La encuesta también revela que el 80% de los europeos ha experimentado al menos un fenómeno meteorológico extremo en los últimos cinco años, como olas de calor, sequías o tormentas. Estos eventos tienen serias repercusiones: el 68% ha sufrido consecuencias directas, como interrupciones en el transporte, cortes de energía o problemas de salud. Ante estos desafíos, el 35% cree que tendrá que mudarse a lugares menos vulnerables al clima, y el 28% podría buscar regiones más frescas.

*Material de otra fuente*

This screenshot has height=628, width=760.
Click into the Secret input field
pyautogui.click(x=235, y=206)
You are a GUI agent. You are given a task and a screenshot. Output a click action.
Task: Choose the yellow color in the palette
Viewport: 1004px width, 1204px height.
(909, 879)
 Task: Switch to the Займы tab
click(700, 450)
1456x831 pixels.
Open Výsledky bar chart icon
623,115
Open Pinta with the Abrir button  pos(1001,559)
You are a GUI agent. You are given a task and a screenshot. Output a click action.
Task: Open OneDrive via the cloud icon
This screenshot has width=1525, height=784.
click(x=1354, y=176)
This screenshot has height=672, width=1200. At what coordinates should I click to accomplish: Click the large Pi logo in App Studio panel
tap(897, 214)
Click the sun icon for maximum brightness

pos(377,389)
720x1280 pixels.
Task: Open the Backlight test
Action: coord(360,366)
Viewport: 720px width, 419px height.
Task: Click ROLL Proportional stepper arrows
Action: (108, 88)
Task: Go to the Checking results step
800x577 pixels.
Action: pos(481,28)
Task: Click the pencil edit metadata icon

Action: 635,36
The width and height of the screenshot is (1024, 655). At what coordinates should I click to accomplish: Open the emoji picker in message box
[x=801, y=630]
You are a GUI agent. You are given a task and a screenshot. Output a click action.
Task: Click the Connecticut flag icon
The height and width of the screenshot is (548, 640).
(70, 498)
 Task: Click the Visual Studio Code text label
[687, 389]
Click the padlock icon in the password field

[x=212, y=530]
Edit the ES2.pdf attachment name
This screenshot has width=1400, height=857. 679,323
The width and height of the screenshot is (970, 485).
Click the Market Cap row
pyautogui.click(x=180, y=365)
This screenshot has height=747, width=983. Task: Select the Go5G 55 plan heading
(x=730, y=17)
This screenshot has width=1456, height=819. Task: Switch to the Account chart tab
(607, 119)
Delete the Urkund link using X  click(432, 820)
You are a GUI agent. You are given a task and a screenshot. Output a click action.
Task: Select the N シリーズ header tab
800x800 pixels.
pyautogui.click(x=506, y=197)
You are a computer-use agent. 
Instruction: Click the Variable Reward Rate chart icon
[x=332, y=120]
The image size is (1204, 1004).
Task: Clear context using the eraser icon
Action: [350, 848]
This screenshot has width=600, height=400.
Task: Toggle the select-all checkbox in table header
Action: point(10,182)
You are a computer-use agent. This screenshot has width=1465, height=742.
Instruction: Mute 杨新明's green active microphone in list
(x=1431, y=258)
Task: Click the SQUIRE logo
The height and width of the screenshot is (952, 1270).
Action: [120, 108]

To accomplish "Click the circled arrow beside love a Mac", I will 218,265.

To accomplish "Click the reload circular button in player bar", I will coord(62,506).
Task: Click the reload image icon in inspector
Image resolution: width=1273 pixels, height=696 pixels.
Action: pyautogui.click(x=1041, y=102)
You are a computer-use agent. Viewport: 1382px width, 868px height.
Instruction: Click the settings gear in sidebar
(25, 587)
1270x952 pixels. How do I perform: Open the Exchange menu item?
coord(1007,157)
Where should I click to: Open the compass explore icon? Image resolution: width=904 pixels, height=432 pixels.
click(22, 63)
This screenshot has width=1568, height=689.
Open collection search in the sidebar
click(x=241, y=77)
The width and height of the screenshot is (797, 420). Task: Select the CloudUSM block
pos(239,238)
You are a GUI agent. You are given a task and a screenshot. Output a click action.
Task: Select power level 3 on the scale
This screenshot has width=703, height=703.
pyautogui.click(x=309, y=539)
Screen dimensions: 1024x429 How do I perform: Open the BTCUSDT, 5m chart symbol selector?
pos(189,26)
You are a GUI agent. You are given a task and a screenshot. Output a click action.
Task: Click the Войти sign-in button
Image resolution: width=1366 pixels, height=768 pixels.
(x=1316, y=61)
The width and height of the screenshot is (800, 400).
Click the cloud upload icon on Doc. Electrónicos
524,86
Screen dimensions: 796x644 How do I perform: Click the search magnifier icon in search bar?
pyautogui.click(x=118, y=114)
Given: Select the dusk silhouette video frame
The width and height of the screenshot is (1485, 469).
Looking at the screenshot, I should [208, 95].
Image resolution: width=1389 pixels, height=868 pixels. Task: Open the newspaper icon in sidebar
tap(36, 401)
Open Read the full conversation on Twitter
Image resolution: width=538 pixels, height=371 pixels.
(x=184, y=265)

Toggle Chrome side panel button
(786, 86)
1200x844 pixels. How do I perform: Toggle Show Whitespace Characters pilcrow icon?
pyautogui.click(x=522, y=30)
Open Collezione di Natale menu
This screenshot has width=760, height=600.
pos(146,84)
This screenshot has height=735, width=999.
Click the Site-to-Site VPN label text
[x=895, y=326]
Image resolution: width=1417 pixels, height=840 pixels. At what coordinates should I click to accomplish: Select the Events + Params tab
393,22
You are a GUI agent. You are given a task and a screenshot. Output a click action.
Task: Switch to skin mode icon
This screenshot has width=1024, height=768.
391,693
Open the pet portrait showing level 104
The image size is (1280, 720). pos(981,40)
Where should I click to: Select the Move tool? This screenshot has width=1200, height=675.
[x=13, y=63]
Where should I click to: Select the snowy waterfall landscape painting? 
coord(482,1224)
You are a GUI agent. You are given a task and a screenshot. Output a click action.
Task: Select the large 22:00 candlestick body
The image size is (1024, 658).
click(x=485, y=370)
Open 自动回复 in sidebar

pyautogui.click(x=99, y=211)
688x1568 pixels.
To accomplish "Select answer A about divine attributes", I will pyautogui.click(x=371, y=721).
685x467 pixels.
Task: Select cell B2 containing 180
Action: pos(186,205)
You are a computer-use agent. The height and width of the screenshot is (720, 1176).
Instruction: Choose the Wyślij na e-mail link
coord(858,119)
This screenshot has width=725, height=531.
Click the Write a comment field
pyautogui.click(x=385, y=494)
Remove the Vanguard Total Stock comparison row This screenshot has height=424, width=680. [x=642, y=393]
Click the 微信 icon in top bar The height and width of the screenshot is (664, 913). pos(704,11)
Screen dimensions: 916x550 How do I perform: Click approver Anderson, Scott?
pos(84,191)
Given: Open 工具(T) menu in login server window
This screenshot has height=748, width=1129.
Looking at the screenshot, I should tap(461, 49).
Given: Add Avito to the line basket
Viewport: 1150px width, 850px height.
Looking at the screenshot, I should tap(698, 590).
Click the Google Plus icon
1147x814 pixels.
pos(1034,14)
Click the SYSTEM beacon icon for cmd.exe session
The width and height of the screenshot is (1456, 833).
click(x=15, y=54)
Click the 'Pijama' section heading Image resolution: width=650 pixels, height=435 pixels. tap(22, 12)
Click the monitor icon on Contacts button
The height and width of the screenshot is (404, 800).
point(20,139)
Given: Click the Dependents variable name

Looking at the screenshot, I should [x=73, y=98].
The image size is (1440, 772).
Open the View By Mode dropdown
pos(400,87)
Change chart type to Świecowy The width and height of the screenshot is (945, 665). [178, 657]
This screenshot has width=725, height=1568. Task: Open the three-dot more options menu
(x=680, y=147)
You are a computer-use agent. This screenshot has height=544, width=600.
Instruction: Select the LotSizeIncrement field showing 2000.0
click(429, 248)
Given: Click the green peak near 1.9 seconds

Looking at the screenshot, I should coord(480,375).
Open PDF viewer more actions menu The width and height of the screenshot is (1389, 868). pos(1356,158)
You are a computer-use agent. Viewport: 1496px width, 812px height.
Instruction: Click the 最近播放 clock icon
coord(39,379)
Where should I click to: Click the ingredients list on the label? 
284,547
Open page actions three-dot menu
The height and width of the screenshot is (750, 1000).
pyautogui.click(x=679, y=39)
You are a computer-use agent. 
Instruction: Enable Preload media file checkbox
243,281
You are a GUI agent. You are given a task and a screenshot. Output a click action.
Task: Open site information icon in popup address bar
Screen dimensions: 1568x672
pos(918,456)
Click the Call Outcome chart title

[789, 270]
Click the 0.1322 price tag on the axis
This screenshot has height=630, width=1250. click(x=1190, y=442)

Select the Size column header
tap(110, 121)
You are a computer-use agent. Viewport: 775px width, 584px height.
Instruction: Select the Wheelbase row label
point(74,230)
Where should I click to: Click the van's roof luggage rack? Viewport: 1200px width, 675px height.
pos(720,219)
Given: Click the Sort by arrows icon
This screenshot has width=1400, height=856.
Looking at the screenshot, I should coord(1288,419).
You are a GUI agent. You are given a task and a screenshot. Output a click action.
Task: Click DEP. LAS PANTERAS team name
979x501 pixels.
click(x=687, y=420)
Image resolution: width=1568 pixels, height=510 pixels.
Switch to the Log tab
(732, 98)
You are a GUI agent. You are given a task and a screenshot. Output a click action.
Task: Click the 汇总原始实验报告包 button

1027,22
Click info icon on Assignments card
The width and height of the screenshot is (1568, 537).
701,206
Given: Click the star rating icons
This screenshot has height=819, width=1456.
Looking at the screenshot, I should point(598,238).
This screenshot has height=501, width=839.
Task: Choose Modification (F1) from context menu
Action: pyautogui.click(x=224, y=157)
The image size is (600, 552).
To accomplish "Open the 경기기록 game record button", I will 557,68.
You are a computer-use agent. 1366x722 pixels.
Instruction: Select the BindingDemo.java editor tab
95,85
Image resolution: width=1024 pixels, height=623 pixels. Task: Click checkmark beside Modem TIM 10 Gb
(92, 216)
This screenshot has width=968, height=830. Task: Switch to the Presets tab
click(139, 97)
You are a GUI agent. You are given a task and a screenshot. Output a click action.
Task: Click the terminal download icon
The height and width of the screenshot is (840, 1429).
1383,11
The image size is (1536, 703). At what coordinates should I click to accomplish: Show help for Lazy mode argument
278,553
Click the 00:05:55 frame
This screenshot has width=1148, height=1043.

La creciente frecuencia de desastres naturales está aumentando el costo económico del cambio climático. Los expertos advierten que estos fenómenos seguirán intensificándose, poniendo en riesgo infraestructuras y el suministro global de agua y alimentos. El BEI destaca que cada euro invertido en prevención y resiliencia puede ahorrar entre cinco y siete euros en reparaciones futuras. En general, los resultados de la encuesta subrayan una creciente concienciación sobre la urgencia de actuar y la percepción de que la adaptación climática no solo es una necesidad inmediata, sino también una oportunidad económica.